§ **WHAT IS NEEDED**: Transcribe the data. Leave out nothing.
WORKING DATA START
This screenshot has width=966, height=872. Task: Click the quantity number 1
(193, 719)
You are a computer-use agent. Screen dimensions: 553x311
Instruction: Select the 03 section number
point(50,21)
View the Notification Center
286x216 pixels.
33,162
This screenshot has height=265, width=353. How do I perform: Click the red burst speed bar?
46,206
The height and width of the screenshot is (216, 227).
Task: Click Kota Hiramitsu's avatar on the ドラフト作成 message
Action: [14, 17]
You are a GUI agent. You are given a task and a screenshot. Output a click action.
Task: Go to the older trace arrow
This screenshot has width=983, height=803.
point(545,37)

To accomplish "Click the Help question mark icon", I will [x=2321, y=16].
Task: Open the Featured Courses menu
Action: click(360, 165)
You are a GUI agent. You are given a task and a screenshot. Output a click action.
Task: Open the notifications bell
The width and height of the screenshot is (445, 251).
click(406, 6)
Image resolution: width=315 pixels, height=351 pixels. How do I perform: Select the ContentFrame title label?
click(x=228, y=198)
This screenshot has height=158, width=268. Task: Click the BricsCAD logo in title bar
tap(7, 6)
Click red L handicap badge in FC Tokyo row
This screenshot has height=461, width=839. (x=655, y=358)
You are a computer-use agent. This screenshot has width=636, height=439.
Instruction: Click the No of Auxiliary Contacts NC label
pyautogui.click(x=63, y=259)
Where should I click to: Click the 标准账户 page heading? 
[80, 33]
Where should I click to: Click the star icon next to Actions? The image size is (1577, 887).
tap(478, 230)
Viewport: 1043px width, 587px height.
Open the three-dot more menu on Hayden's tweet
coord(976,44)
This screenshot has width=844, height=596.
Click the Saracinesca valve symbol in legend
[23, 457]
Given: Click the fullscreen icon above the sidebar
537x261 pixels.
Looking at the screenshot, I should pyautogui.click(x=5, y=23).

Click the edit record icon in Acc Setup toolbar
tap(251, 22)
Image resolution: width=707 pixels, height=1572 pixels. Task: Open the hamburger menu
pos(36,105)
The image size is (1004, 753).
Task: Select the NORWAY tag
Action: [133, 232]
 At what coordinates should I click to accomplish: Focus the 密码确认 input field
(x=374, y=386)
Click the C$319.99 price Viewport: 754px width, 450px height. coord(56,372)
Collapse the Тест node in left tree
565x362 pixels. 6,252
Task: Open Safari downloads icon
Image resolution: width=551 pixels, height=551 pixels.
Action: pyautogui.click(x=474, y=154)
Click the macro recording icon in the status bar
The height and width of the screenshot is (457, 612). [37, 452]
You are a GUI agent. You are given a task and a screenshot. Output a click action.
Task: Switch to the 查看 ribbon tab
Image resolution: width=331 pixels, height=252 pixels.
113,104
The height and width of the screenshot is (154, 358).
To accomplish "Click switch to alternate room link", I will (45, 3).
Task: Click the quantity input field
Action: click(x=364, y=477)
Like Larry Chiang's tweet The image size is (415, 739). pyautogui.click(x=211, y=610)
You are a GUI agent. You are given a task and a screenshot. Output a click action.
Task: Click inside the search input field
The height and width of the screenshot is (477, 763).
WORKING DATA END
§ **RESULT**:
This screenshot has width=966, height=872. Task: Click the quantity number 1
(193, 719)
You are a computer-use agent. Screen dimensions: 553x311
Instruction: Select the 03 section number
point(50,21)
View the Notification Center
286x216 pixels.
33,162
This screenshot has height=265, width=353. How do I perform: Click the red burst speed bar?
46,206
The height and width of the screenshot is (216, 227).
Task: Click Kota Hiramitsu's avatar on the ドラフト作成 message
Action: [14, 17]
You are a GUI agent. You are given a task and a screenshot. Output a click action.
Task: Go to the older trace arrow
This screenshot has width=983, height=803.
point(545,37)

To accomplish "Click the Help question mark icon", I will [x=2321, y=16].
Task: Open the Featured Courses menu
Action: click(360, 165)
You are a GUI agent. You are given a task and a screenshot. Output a click action.
Task: Open the notifications bell
The width and height of the screenshot is (445, 251).
click(406, 6)
Image resolution: width=315 pixels, height=351 pixels. How do I perform: Select the ContentFrame title label?
click(x=228, y=198)
This screenshot has height=158, width=268. Task: Click the BricsCAD logo in title bar
tap(7, 6)
Click red L handicap badge in FC Tokyo row
This screenshot has height=461, width=839. (x=655, y=358)
You are a computer-use agent. This screenshot has width=636, height=439.
Instruction: Click the No of Auxiliary Contacts NC label
pyautogui.click(x=63, y=259)
Where should I click to: Click the 标准账户 page heading? 
[80, 33]
Where should I click to: Click the star icon next to Actions? The image size is (1577, 887).
tap(478, 230)
Viewport: 1043px width, 587px height.
Open the three-dot more menu on Hayden's tweet
coord(976,44)
This screenshot has width=844, height=596.
Click the Saracinesca valve symbol in legend
[23, 457]
Given: Click the fullscreen icon above the sidebar
537x261 pixels.
Looking at the screenshot, I should pyautogui.click(x=5, y=23).

Click the edit record icon in Acc Setup toolbar
tap(251, 22)
Image resolution: width=707 pixels, height=1572 pixels. Task: Open the hamburger menu
pos(36,105)
The image size is (1004, 753).
Task: Select the NORWAY tag
Action: [133, 232]
 At what coordinates should I click to accomplish: Focus the 密码确认 input field
(x=374, y=386)
Click the C$319.99 price Viewport: 754px width, 450px height. coord(56,372)
Collapse the Тест node in left tree
565x362 pixels. 6,252
Task: Open Safari downloads icon
Image resolution: width=551 pixels, height=551 pixels.
Action: pyautogui.click(x=474, y=154)
Click the macro recording icon in the status bar
The height and width of the screenshot is (457, 612). [37, 452]
You are a GUI agent. You are given a task and a screenshot. Output a click action.
Task: Switch to the 查看 ribbon tab
Image resolution: width=331 pixels, height=252 pixels.
113,104
The height and width of the screenshot is (154, 358).
To accomplish "Click switch to alternate room link", I will (45, 3).
Task: Click the quantity input field
Action: click(x=364, y=477)
Like Larry Chiang's tweet The image size is (415, 739). pyautogui.click(x=211, y=610)
You are a GUI agent. You are given a task and a screenshot. Output a click action.
Task: Click inside the search input field
The height and width of the screenshot is (477, 763).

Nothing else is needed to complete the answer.